C D Swanson 08/03/12
I loved the entire analogy about Jesus tying into the topic at hand.

This was an enjoyable and creative, and well-written. I knew exactly what you are talking about having hailed originally from NYC. I worked in the twin towers in the seventies, to see it as "Ground Zero" was and is painful.

Loved this descriptive piece that held a prolific message for each of us.

Thank you. God Bless~
Shann Hall-LochmannVanBennekom 08/03/12
This is a thought-provoking devotional. You did a nice job using it as an allegory to fit the topic, yet still be original with a good message. Sometimes, the writer or MC can come off as being preachy or sanctimonious. However, by sharing your personal story and using first person instead of second person (you) were able to draw the reader in and not come off preachy at all but as a humble and loving disciple. Nice job.
Leola Ogle 08/08/12
So well written and one of my favorites. This speaks volumes to our spirit. I love the descriptions of downtown NYC. Good job.

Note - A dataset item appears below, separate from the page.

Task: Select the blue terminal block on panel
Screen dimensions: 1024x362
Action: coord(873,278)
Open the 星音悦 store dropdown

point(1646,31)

God bless!
Edmond Ng 08/09/12
The differing standards of what's considered acceptable today which used to be inappropriate or unbecoming show clearly the need for our tasteless world to be spiced up again. A nicely written piece and closing prayer. God bless.
Noel Mitaxa 08/09/12
I enjoyed strolling along through lower Manhattan with you, and the bridge into your exhortation for us to flavour our world was absolutely terrific. Well done my friend.
Janice Cartwright08/21/12
What an amazing command you have of the English. More important, what grasp of our problem and its solution. I'm always asking what I can do to make a difference, but I wonder am I listening? Lazy by nature, I seem often to take the easy way out. I want to be more like Jesus.